When will the reckoning occur? It is impossible to say, but it will occur when the funding bubble bursts, and companies are forced to once again fund themselves from operating cash flow. Much as in the dot.com bust, there will likely be widespread bankruptcies at this point, along with disillusionment and a much-overdue questioning of many now widely-held assumptions. Once again, we will probably be reminded that the old rules do still do apply after all, and that this time wasn't different.

What will be the tipping point? In my opinion, it will be the point where the pace of cumulative losses across the upstart tech ecosystem starts to exceed the pace of new upstream fund raisings into tech/VC funds, as well as in the public IPO market. The reverse has been true in recent years - the pace of fund raising has exceeded cumulative Unicorn operating losses - with a major contributor being Softbank's outrageously-sized US$100bn 'Vision' Fund. Incredibly, Softbank has already blown through the majority (US$85bn) of this funding in only two years, and its deal-making spree has been a meaningful contributor to squeezing Unicorn valuations sharply higher at a time when other VC fund raising has also been active. Softbank et al's epic fundraising and investment splurge has absorbed all of the Unicorns' underlying losses, and then some.

But the pace of operating losses continues to mushroom, and Softbank is now running out of money. As a result, Softbank is currently trying to hastily prepare a second US$100bn Vision Fund to keep the house of cards intact.

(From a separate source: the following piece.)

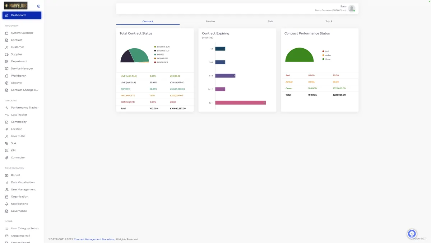Switch to the Risk tab
Screen dimensions: 431x243
pyautogui.click(x=270, y=22)
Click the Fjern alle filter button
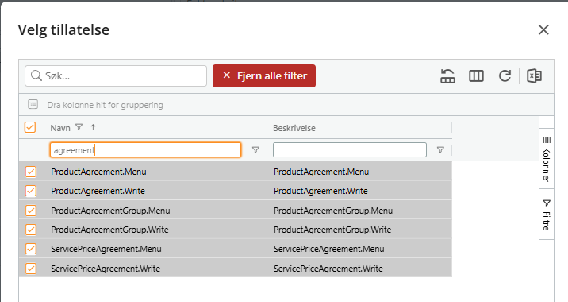568x302 pixels. tap(264, 76)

Time will tell whether they succeed. The pace of IPO activity has also hastened, which suggests that even the flush private VC funding market is starting to struggle to keep pace with the rate of underlying losses its needs to fund, so it is starting to tap the public market.

It remains to be seen how long the music will keep playing. However, as the amount of aggregate upstart losses grows (which must happen if all this VC funding is to be absorbed), at some point the equilibrium point will be reached where the pace of fund-raising falls short of these aggregate losses. This could occur, for e.g., if Softbank is less successful with its Vision Fund 2 fund raising than it hopes, and/or more high-profile IPO failures such as Lyft/Uber sour the market's appetite for Unicorn IPOs to the point where meaningful negative marks need to be taken by VC funds when they monetise their investments via IPO (notable also is that the listing of Uber et al will now expose a growing share of the Vision Fund's investments to potentially significant mark-to-market losses, impairing its ability to manufacturing paper gains by funding - sometimes as the sole bidder - up-rounds in its investees). At this point, capital will become scarce and Unicorn valuations will start to fall, as loss-making enterprises compete for scarce funding to keep the lights on.

This will result in negative valuation marks being taken by VC funds/the Vision Fund, which will then in turn sharply dampen the appetite for investors to tip more more money to these funds (high apparent returns and 'low volatility' have been their chief attractions, particularly as pension funds, insurance companies, etc, try to replace lost income from falling bond yields with the illusory high returns/low volatility provided by private equity/VC vehicles - another disaster in the funded status of these investors' long-tailed obligations that is waiting to happen). The whole ecosystem will then start to quickly unravel, and an epic bust likely awaits the sector (my prediction is that investors in the Vision Fund(s) will ultimately lose the majority of their investment, and Masayoshi Son will no longer be seen as a visionary, but instead as a poster-child for this cycle's utterly irrational excesses).

It remains to be seen when this happens, and what the broader macro implications are (i.e. if it's enough to generate a recession in the US), but it certainly promises to be interesting.